4.4 MMD vs DANN at a glance

MMDDANN
DistanceKernel-based RKHS normJensen–Shannon (via discriminator)
OptimisationDirect minimisationAdversarial minimax (GRL)
StabilityVery stableSometimes oscillates
ExpressivenessTied to kernel choiceMore flexible
Best whenSmall/medium gap, less dataLarge gap, abundant data

A reasonable default workflow: try MMD first; switch to DANN if MMD plateaus.

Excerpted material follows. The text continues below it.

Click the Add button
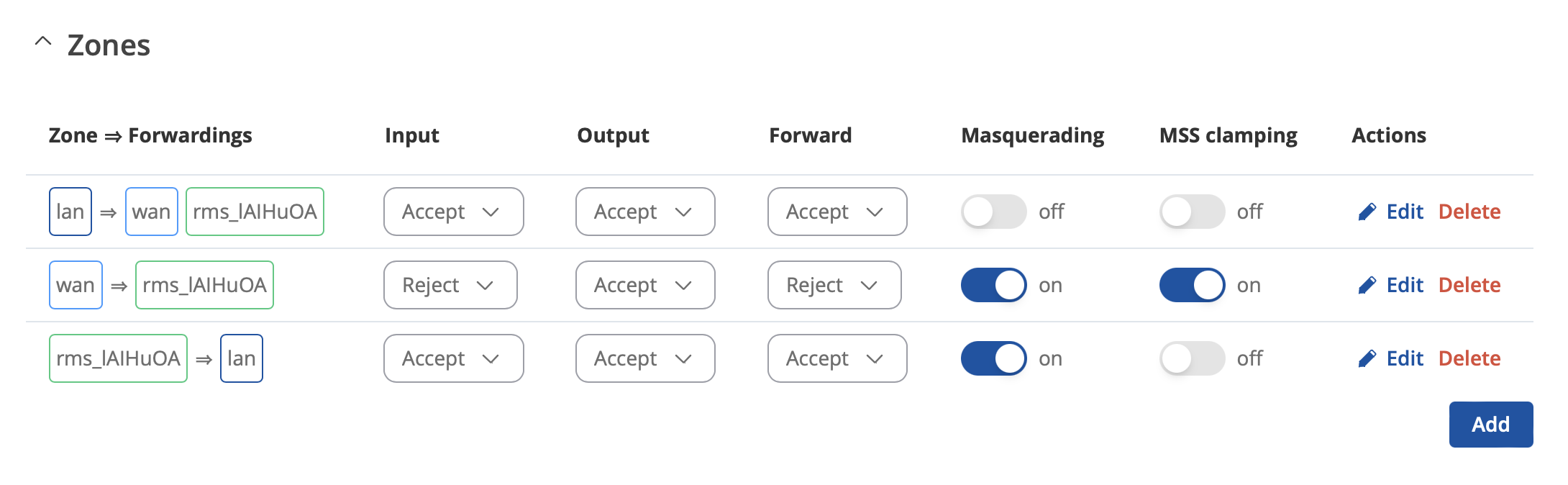This screenshot has height=485, width=1568. (x=1491, y=425)
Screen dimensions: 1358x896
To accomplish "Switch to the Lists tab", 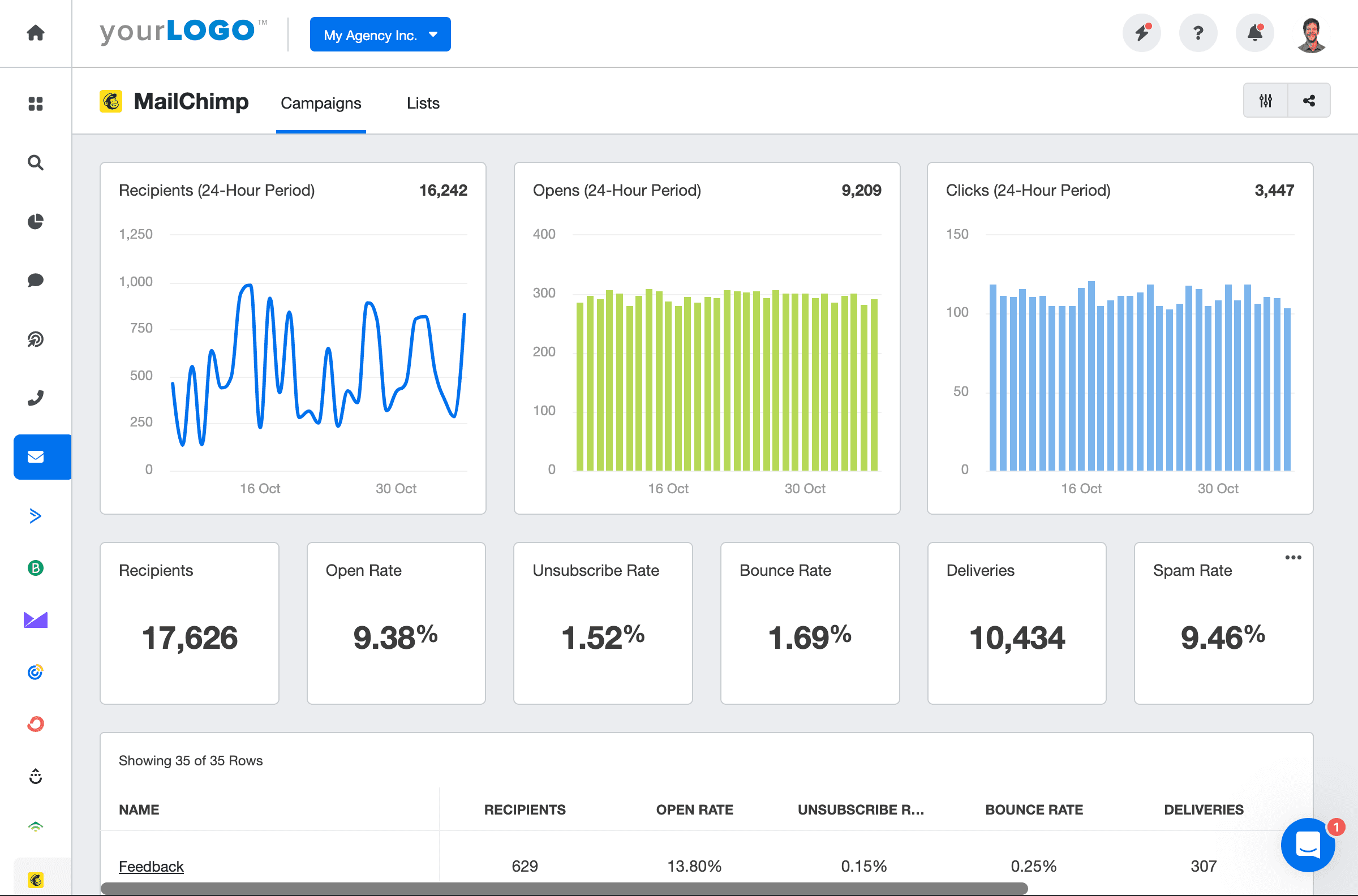I will (422, 103).
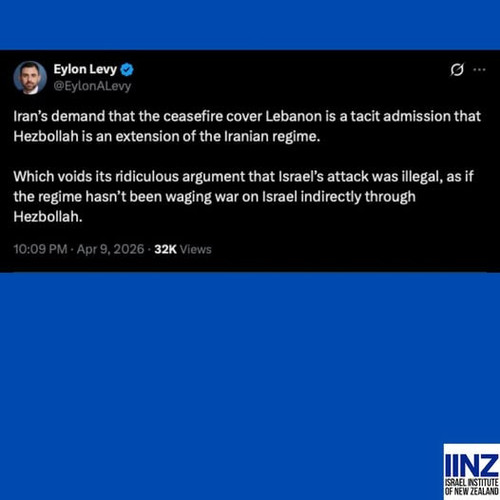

5. CORAL — Aligning Second-Order Statistics

If matching means is good, matching means and covariances is often better. CORAL (Sun & Saenko, 2016) does exactly this.

CORAL covariance alignment

Let $C_S$ and $C_T$ be the feature covariance matrices in source and target. The CORAL loss is

$$\mathcal{L}_{\text{CORAL}} = \frac{1}{4 d^2} \|C_S - C_T\|_F^2.$$

Intuition — whitening + recolouring. Multiplying the source features by $C_S^{-1/2} C_T^{1/2}$ first removes the source’s covariance fingerprint, then paints on the target’s. Deep CORAL just adds the loss above to a deep network and lets the gradients do the same job implicitly.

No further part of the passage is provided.